Automation (like compliance as code and automated security patterns that define easily consumable security requirements) can further streamline this approach and reduce friction.

Things Companies Can Do To Increase Their Cyber Security Resilience Levels

The convergence of business continuity and security is another area of significance. Technology used to be an enabler but has now become the business itself. Every aspect of business is now tightly integrated with technology or even replaced by technology. Hence, business continuity programs need to consider security risks to develop appropriate response and continuity procedures.

There is a lot of focus on preventing cyberattacks (rightly so), but another important question is when (not if) an attack happens, how can they be mitigated with minimal impact and with customer communications managed effectively?

Resilience measures will have to be embedded in design and operations of processes and systems. As companies look towards the next level of maturity, FIs are looking to create unified Security, Privacy, and Resilience by design programs, which is a more efficient way to embed the relevant controls. 

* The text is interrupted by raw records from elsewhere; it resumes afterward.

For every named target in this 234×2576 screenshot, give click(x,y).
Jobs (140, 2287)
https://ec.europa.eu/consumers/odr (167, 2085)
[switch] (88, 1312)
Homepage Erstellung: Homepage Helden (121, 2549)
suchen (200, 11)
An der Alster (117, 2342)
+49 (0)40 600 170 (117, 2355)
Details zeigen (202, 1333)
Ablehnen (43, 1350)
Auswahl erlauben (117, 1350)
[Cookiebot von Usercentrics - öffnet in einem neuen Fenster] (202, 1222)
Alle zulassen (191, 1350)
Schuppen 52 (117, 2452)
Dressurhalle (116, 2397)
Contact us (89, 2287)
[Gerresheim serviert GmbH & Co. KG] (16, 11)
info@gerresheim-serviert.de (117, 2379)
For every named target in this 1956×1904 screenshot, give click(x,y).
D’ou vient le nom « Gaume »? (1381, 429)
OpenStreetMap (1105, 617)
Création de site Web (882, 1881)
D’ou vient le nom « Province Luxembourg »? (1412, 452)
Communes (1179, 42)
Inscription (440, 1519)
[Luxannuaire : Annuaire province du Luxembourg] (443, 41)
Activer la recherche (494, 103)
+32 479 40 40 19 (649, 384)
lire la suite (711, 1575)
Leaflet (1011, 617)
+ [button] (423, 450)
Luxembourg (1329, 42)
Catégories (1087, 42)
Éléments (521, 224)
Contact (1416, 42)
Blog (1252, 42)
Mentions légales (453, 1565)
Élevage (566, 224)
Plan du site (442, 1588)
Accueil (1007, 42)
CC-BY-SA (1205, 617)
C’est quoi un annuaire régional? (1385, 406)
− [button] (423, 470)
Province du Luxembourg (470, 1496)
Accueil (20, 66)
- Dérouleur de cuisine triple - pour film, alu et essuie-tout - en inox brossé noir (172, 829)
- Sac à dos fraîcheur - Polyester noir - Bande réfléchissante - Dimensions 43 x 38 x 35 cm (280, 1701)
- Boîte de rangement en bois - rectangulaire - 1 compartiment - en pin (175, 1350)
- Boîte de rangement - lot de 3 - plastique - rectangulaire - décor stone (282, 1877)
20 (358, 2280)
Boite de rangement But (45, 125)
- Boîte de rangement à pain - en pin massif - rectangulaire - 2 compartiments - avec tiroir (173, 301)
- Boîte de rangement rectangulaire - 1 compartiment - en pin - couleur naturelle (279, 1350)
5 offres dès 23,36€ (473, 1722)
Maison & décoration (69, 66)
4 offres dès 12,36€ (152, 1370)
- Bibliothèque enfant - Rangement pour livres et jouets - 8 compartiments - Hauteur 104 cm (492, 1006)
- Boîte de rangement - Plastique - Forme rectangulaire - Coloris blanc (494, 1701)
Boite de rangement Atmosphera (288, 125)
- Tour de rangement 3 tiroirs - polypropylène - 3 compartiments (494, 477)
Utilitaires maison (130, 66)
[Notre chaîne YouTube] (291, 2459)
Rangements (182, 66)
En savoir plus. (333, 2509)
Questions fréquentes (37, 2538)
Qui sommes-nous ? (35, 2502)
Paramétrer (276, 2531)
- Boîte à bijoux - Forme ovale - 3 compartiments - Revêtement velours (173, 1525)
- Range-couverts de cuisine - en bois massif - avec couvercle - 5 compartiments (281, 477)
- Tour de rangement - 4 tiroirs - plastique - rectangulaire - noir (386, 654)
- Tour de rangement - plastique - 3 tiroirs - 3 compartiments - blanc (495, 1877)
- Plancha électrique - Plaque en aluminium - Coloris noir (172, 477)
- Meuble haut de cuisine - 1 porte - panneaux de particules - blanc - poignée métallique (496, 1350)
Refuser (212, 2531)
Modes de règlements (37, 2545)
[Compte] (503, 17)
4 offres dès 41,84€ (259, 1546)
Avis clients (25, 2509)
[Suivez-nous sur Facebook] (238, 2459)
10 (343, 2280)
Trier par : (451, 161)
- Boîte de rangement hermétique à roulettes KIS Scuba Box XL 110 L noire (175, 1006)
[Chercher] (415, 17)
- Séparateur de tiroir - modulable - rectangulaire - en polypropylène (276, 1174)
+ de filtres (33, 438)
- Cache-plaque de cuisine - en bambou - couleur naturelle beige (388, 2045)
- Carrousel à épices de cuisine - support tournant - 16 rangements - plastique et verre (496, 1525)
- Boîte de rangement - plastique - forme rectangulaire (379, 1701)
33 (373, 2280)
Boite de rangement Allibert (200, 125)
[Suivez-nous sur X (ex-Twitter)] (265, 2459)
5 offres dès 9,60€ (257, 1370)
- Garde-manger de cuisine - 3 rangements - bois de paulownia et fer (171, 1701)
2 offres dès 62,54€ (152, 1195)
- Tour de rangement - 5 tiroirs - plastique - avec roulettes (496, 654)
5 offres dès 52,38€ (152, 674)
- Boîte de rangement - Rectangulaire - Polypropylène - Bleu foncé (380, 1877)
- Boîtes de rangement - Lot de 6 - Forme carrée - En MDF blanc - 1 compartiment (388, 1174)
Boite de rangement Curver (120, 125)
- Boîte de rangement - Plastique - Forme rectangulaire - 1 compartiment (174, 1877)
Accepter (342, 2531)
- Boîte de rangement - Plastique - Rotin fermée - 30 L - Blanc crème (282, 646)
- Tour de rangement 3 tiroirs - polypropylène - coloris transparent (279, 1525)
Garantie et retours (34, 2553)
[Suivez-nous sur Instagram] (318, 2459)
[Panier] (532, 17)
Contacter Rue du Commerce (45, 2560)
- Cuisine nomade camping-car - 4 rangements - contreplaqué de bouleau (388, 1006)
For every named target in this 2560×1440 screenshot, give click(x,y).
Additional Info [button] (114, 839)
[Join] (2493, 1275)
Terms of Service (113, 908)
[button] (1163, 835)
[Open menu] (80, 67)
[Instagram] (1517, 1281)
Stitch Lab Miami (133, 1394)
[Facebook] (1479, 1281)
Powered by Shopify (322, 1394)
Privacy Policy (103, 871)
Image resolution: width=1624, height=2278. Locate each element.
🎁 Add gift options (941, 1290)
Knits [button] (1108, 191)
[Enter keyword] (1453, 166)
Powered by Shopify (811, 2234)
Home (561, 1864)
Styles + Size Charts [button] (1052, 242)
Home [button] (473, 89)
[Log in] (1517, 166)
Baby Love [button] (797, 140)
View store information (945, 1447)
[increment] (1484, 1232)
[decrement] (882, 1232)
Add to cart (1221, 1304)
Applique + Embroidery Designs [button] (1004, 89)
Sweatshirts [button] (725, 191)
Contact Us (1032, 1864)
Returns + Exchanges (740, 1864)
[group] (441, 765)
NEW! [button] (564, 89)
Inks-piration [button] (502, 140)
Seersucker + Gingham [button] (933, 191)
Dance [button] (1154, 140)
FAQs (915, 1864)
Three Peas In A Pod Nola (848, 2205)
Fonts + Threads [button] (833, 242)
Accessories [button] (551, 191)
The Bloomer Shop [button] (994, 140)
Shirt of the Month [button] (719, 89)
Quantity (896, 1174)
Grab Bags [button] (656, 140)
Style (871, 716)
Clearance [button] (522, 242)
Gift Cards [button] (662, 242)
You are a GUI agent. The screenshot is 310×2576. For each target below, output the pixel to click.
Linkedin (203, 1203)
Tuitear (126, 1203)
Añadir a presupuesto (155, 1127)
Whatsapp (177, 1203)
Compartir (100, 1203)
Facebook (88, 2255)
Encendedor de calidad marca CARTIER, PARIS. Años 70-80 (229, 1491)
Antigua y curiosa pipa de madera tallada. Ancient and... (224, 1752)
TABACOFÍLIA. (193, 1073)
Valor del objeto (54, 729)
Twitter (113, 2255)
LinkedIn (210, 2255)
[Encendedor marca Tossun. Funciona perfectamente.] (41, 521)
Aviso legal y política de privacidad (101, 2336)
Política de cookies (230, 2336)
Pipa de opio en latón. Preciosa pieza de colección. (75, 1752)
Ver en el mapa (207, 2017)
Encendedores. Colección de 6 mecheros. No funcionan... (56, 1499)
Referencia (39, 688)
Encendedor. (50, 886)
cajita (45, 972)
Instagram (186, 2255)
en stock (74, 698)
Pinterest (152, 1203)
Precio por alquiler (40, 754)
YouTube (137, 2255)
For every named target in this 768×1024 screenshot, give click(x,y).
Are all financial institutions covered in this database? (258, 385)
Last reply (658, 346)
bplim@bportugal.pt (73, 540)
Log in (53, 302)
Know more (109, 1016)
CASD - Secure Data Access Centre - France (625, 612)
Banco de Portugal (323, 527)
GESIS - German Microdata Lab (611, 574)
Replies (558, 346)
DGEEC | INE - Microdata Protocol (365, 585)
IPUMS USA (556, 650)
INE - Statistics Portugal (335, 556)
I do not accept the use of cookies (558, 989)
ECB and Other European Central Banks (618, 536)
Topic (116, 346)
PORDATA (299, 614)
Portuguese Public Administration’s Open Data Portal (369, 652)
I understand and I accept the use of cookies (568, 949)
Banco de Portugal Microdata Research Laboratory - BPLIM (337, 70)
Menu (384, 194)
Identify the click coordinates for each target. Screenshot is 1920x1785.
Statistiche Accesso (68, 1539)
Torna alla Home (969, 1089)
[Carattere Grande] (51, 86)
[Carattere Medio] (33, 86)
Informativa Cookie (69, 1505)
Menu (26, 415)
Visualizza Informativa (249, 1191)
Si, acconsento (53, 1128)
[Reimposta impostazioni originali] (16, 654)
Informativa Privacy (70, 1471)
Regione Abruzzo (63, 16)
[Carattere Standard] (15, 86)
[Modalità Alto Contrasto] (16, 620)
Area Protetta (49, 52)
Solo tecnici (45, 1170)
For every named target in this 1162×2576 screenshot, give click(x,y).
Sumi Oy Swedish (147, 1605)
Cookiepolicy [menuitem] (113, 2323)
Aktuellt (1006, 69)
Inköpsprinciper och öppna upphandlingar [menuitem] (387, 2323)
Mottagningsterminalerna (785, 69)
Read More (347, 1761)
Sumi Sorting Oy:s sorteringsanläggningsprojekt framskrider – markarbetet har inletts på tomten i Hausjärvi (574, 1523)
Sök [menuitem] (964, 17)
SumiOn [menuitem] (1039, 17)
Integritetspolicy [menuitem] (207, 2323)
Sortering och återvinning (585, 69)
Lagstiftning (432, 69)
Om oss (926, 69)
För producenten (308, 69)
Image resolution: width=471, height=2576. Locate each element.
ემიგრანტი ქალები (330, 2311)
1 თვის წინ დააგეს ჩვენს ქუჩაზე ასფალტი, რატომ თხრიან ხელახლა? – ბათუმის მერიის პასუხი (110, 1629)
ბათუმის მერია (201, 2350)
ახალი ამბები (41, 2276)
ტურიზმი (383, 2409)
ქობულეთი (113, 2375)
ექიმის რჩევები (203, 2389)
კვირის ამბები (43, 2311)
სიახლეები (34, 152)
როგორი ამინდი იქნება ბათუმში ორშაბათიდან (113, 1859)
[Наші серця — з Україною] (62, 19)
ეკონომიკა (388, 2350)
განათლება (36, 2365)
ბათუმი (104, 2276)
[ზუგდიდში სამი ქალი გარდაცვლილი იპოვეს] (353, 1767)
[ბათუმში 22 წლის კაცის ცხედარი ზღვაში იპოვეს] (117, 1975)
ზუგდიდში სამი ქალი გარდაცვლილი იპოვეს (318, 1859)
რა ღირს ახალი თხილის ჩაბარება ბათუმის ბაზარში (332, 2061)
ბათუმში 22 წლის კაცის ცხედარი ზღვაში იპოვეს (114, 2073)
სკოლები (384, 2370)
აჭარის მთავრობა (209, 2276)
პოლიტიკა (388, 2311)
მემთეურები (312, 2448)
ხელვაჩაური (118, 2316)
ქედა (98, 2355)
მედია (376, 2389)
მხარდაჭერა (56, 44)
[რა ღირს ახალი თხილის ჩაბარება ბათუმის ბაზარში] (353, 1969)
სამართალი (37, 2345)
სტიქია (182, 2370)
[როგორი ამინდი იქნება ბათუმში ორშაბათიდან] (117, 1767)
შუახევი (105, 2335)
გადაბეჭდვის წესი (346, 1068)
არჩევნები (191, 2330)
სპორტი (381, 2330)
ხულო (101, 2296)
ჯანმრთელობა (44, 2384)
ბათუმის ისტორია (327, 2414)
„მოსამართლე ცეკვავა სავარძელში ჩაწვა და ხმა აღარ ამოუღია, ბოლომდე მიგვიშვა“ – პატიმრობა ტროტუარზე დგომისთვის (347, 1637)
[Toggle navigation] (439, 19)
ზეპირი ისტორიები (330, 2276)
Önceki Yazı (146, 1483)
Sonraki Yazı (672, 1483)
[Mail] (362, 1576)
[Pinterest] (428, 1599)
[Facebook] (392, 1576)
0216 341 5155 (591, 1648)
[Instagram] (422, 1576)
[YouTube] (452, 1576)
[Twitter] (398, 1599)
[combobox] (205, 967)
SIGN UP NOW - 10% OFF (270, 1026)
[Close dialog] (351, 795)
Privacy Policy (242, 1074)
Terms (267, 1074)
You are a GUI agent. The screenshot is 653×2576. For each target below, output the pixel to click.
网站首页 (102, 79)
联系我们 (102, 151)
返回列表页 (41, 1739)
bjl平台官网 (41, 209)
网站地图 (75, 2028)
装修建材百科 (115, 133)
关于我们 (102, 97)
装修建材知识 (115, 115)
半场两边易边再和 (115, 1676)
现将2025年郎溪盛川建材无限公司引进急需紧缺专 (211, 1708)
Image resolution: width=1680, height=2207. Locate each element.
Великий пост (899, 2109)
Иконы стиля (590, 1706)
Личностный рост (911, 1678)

Content distribution is diversifying through new platforms and modes of access such as links and QR codes. With each new platform is another chance for businesses to sell and inform clients of their services. Yet it is also another possible means for cybercriminals to attack businesses. Businesses thus need to defend themselves on all fronts, with equal attention to all fronts, not losing sight of any. Paying too much attention to one mode of cybercrime, for example phishing links in the OCBC scam and forgoing attention on other modes is an unwise move. Possible cybercrime tactics which have yet to be utilized does not make them a less plausible attack channel in the future. Such is the way to stay ahead of cybercriminals in the arms race.